Эпилогом осады Бамиана может послужить эпизод, позволяющий живо представить себе чувства монгольского Героя. «В день гибели юного Мутугена его отец, Чагатай, под Бамианом не был. Он появился, когда приступили к его разрушению. Чингисхан, желая скрыть от сына смерть Мутугена, отсутствию последнего дал какое-то вымышленное объяснение. Несколько дней спустя, обедая с Чагатаем и Толуем, Чингисхан, будто осердясь, принялся их отчитывать за непослушание, особенно строгие взгляды бросая на Чагатая. Тот в страхе бросился отцу в ноги и стал уверять, что скорее умрет, чем его ослушается. Трижды повторив свои упреки, тот наконец проговорил:
— Ты не обманываешь?

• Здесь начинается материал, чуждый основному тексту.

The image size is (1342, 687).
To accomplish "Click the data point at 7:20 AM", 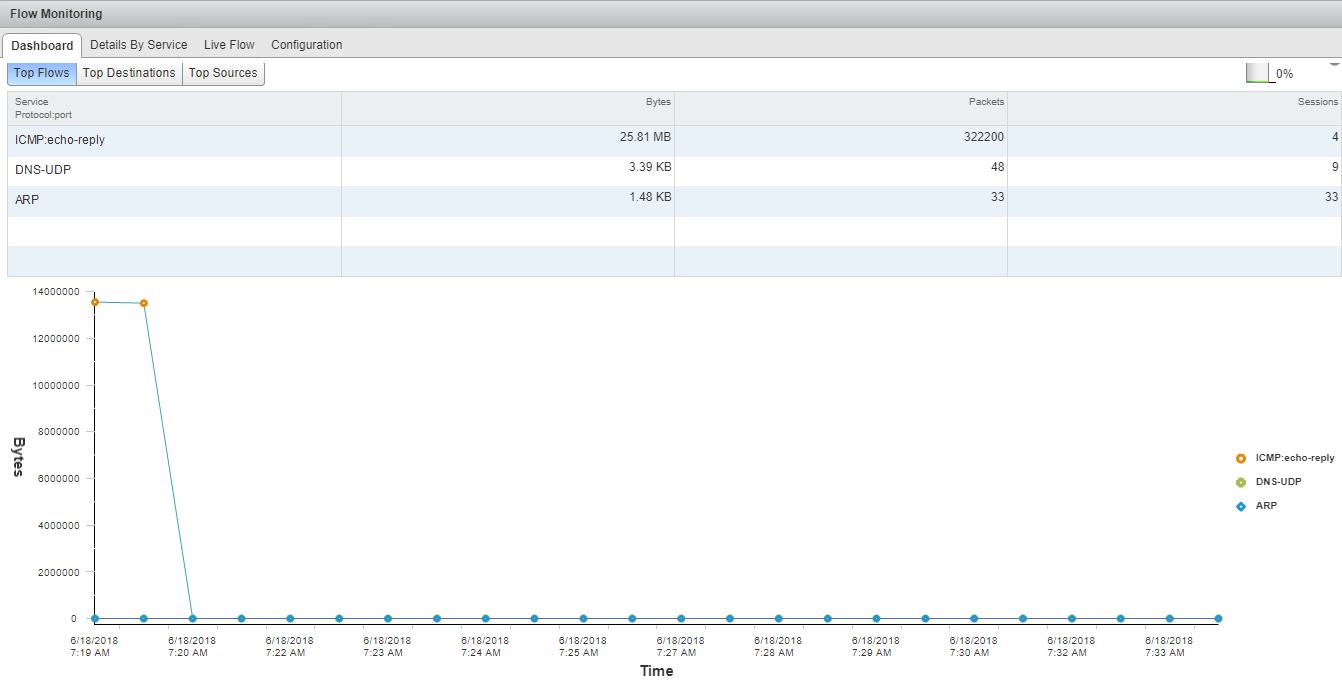I will [192, 619].
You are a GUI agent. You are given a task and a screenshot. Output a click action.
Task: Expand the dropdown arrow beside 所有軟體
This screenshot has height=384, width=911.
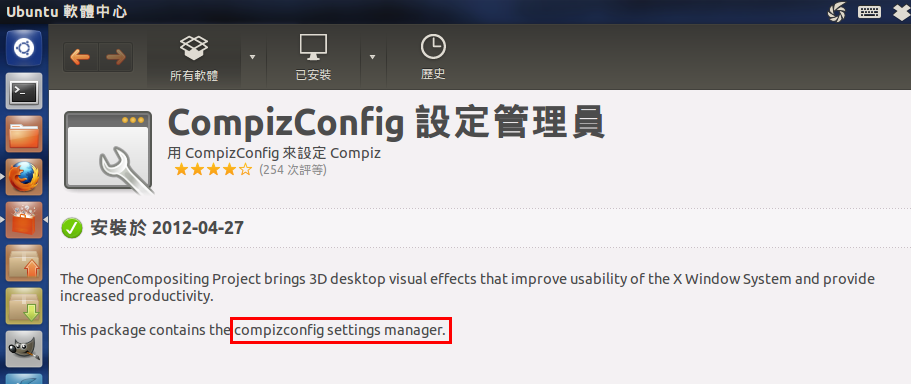tap(253, 57)
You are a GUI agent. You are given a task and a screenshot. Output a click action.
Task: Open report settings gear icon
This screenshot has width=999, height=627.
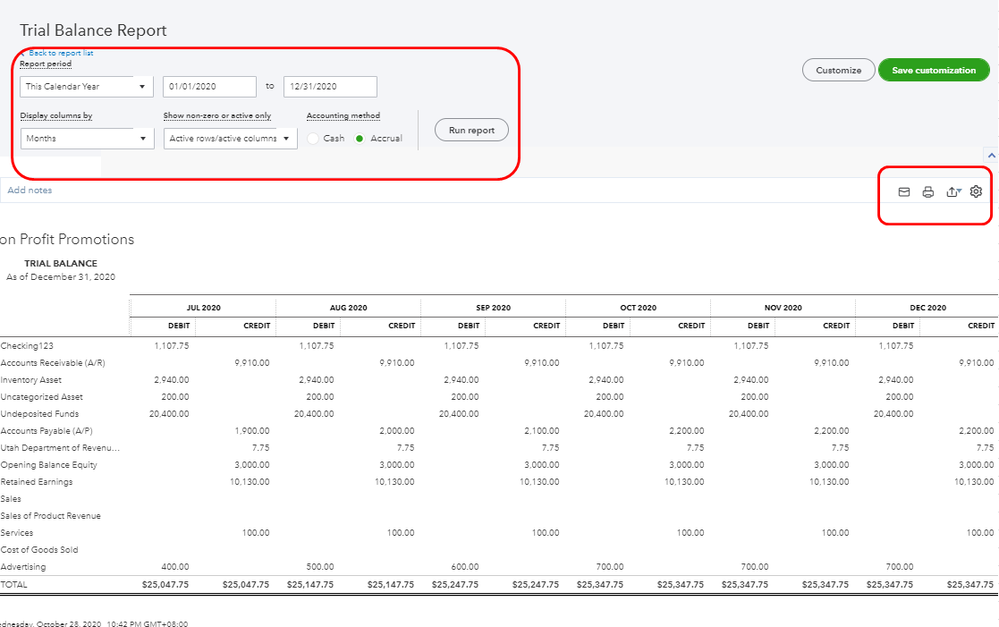click(977, 192)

Свое слово сдержишь?
— Если не сдержу, — воскликнул Чагатай, — убей меня!
— Что ж, — продолжил Чингисхан, — твой сын убит, но я запрещаю тебе горевать по нему.
Слова отца поразили Чагатая, как удар грома, тем не менее он нашел в себе силы не разрыдаться; лишь после трапезы, ненадолго выйдя на улицу, облегчил себе сердце слезами».
Тем временем беглый наследник хорезмшаха, принц Джелаладдин, нашел себе убежище в ста пятидесяти километрах на юг от Бамиана, в Газни, настоящем орлином гнезде, устроенном на скале, торчащей, словно перст, посреди высокогорной степной страны Гильзай, над которой на севере возвышается очередной горный массив, увенчанный Кохи-бабой (2300 метров), синеющей на горизонте.